Frankreich 2001 - 117 Min. - 2,35:1 - Jean-Pierre Jeunet

"Wenn der Finger zum Himmel zeigt, schaut nur ein Dummkopf den Finger an."

Betrachtet man das filmische Gesamtschaffen von Regisseur Jean-Pierre Jeunet vor Die fabelhafte Welt der Amélie, fragt man sich doch unweigerlich, wie jemand, der sich bisher hauptsächlich auf durchgedrehte Endzeit-Kannibalen (Delicatessen), fiese Kindesentführer (Stadt der verlorenen Kinder) oder blutrünstige Außerirdische (Alien - Die Wiedergeburt) festgelegt hat, einen so wunderbar verspielten, reinen, fast unschuldigen Film wie diesen schaffen kann.

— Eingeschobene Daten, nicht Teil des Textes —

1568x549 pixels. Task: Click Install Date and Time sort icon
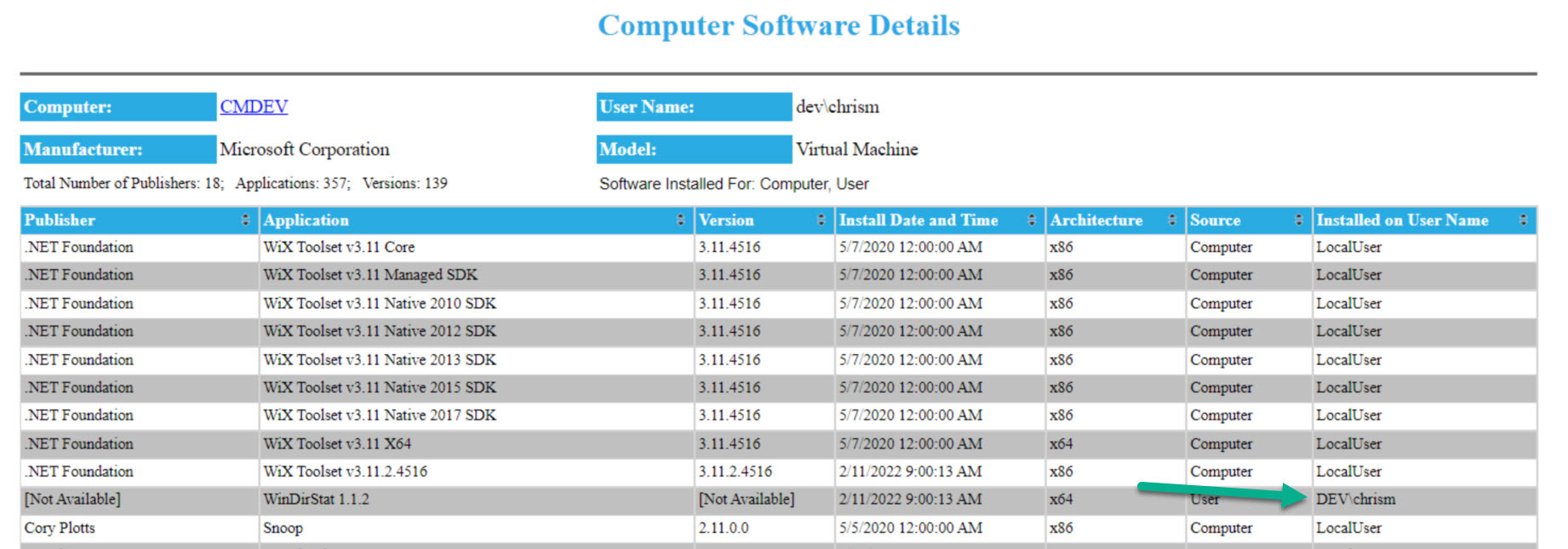[1032, 220]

Seinen ganz eigenen, mehr als skurrilen Stil hat er jedoch in dieses Meisterwerk hinübergerettet, was nicht nur die allesamt recht exzentrischen Charaktere perfekt transportieren, er dringt vielmehr auch aus den beeindruckenden Bildern, die durchaus Auszeichnungen für visuelle Effekte verdient gehabt hätten.
 
Darüber hinaus trägt die reizende Neuentdeckung Audrey Tautou den Film fast allein - nicht zu vergessen: tatkräftig unterstützt durch die wunderbar leichte Frühlingsstimmung im herrlichen Paris, deren Faszination sich niemand entziehen kann, nicht einmal Amélie. Eine solch fabelhafte Welt scheint tatsächlich möglich zu sein - für jeden, der bereit ist, sie selbst zu erschaffen.